[Text segment]
** begin **

Code Monkey home page Code Monkey logo

wargames's Introduction

WarGames

An Analysis of Emergent Properties of Information Processing Systems Operating in Complex Environments

"A strange game. The only winning move is not to play. How about a nice game of chess?" ~ Joshua (WarGames, 1983)

Goal

To understand how the economics of an environment influence the emergence of cooperation and conflict in multi-agent, multi-goal interaction.

Why?

  1. A system is called degenerate when it reaches a state where it's impossible for agents to achieve the optimal outcome. Understanding the conditions in which a system degenerates allows us to optimize the processes that develop human systems.
  2. Understanding the nature of cooperation and conflict through the study of mechanical information processing systems (i.e. computers) yields insights into the beginnings of human society and builds a foundation for analysis of extraterrestrial life.

Problem Formulation

We propose the use of reinforcement learning as a model of behavior for a rational agent operating in a partially observed environment. Note that the environment often includes other agents. We then vary the properties of the environment and agent models and study the resulting interaction through statistical simulation.

Experiments

  1. Shoot Out - Agent A and Agent B live in a nxn grid world with a single overlapping path to a goal state. Agent A and Agent B can either 1) stay still 2) move in any of the 4 cardinal directions or 3) attack in any of the 4 cardinal directions. Only one agent can stay in the goal square. Will Agent A and Agent B learn to attack one another to maximize their individual reward?
  2. Pas de Deux - Agent A and Agent B again live in a nxn grid world. This time a reward is only achieved if both agents occupy squares that are mirror images of each other. Over time, the reward derived from staying in a goal state decreases and a rational agent would move to another square. Will Agent A and Agent B learn to mirror each other's actions to achieve maximal reward?

** end **

[Information provided]
** begin **

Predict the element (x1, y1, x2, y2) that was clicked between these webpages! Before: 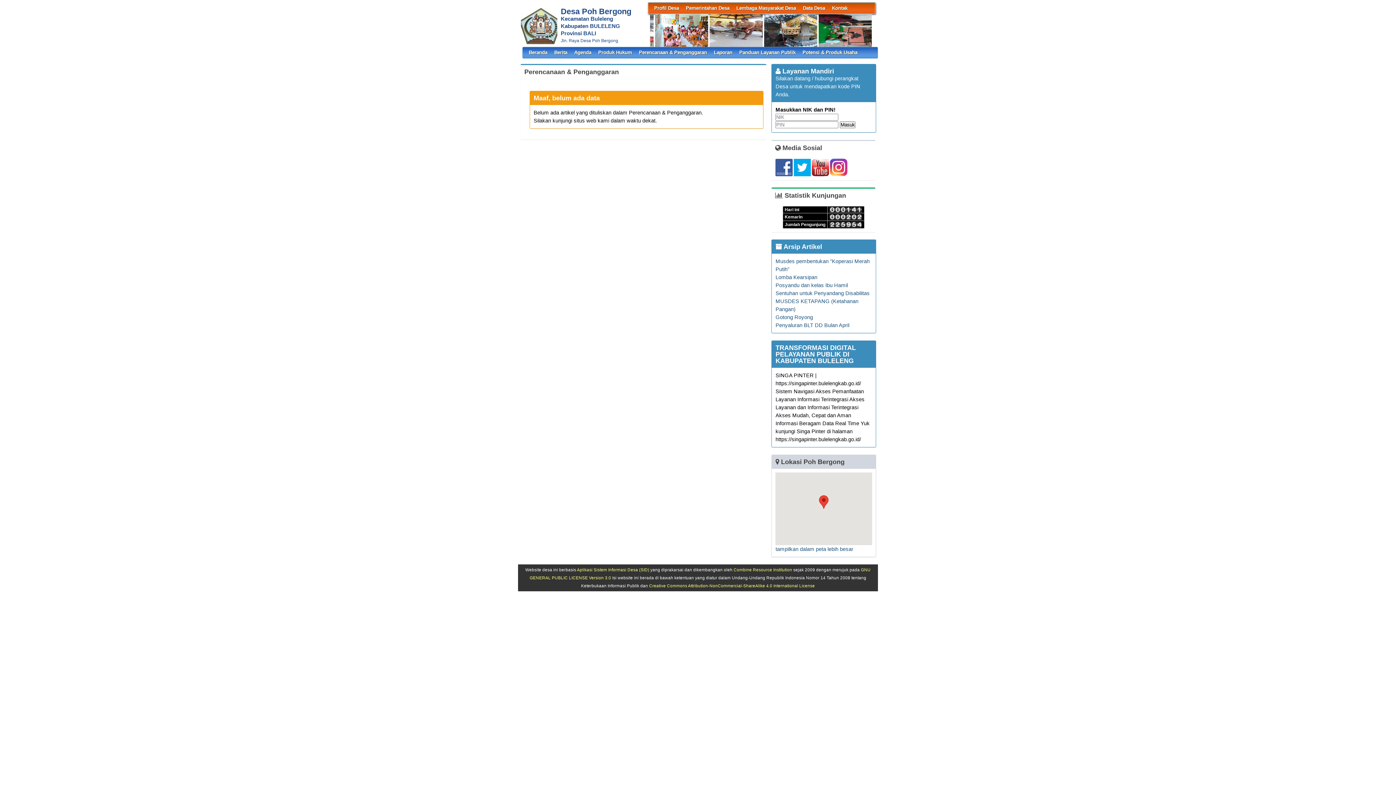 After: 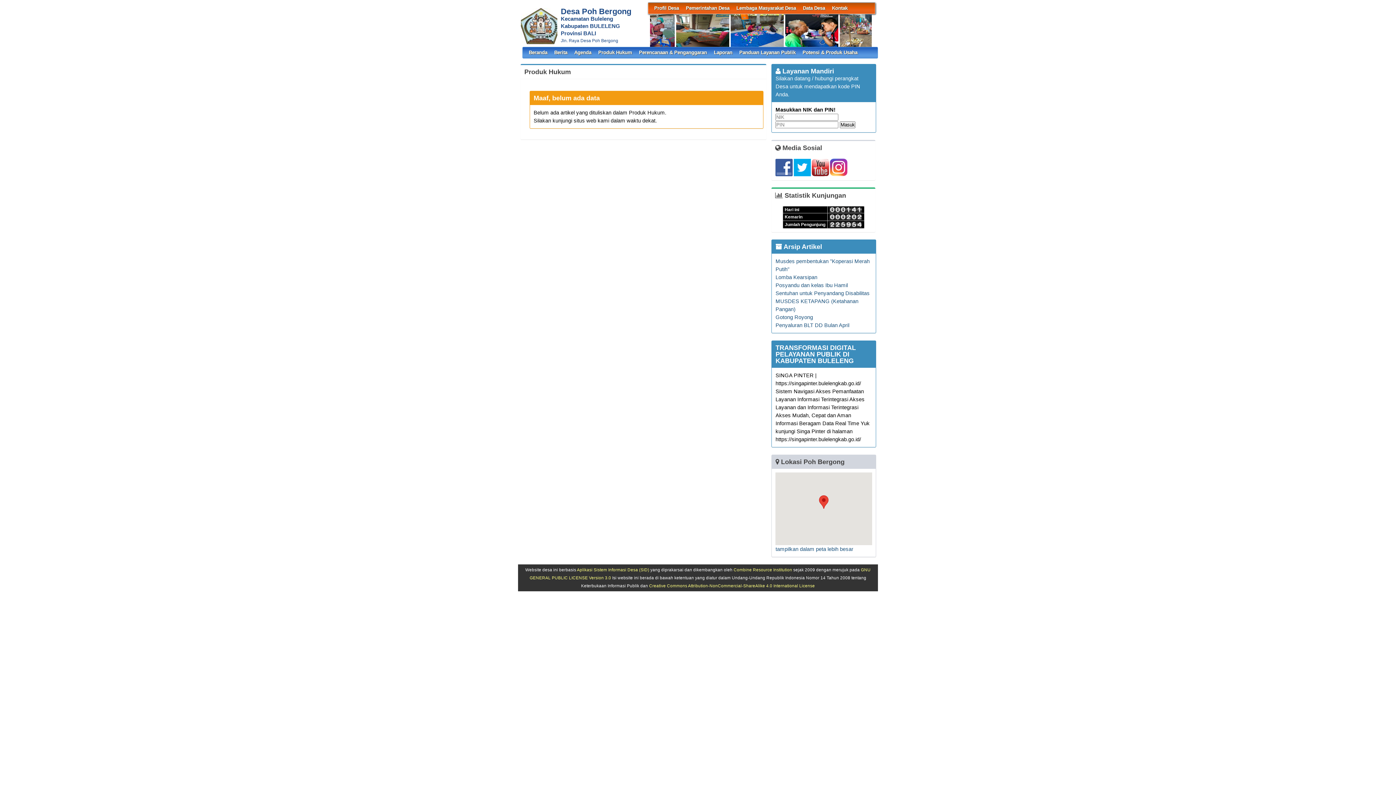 Action: bbox: (598, 47, 632, 58) label: Produk Hukum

** end **

[Problems to solve]
1. Translate this sentence from the WarGames project description into Spanish: "Only one agent can stay in the goal square."
2. Carry on the WarGames project description from its final sentence.

[The responses]
1. Solo un agente puede permanecer en la casilla objetivo.

2.
  3. Prisoner's Dilemma - Agent A and Agent B live in a simple world that simulates the conditions of Prisoner's Dilemma. Will Agent A and Agent B learn to cooperate in a single iteration of Prisoner's Dilemma? What if we increase the number of iterations of Prisoner's Dilemma? What if the number of total iterations of Prisoner's Dilemma is known by the agents?
  4. One Night Werewolf - Repeat experiment 3 but allowing each agent to signal an intent to the other agents. Each agent can choose to either lie or not to lie. How does this change the outcome of iterated Prisoner's Dilemma? What if we add a third Agent C? What if each agent has a predefined level of trustworthiness that is known by them alone and allows them to lie about their intent only a certain fraction of the time? What if some percentage of the time an agent's intended signal is distorted (i.e. the communication mode is lossy as is true of the English language)?
  5. Alien Invasion - Agent A, Agent B, and SuperAgent C live in a nxn grid world with obstacles. The goal state for Agent A and Agent B is to 'capture' SuperAgent C. SuperAgent C has complete knowledge of the environment and the locations of Agent A and B. Will Agent A and B learn to cooperate to capture the more technologically advanced Agent C?

Results

Explore

AgentRandom

AgentRandom

AgentQ

AgentQ

Shoot Out

Pas de Deux

Prisoner's Dilemma

In the figures below, orange represents betrayal and green represents cooperation. The movement of the agents through the grid represents progression through time.

Will Agent A and Agent B learn to cooperate in single iteration Prisoner's Dilemma? PrisonersDilemmaSingleIteration

In single iteration Prisoner's Dilemma, the optimal action is to betray. As illustrated in the figure above, the reinforcement learning agents have recovered the game theoretic optimal behavior.

What if the agents can remember a history of the last 5 iterations of Prisoner's Dilemma? PrisonersDilemmaHistory

What if the agents can remember a history of the last 3 iterations and the number of iterations of Prisoner's Dilemma remaining is known by the agents? PrisonersDilemmaHistoryTimeLeft

One Night Werewolf

Alien Invasion

Thought Experiments

The experiments below are only meant to think about. If reinforcement learning proves to be a reasonable model for a general information processing system that is capable of recovering the game theoretic optimal strategy, maybe someday these thought experiments could be formulated in a testable way.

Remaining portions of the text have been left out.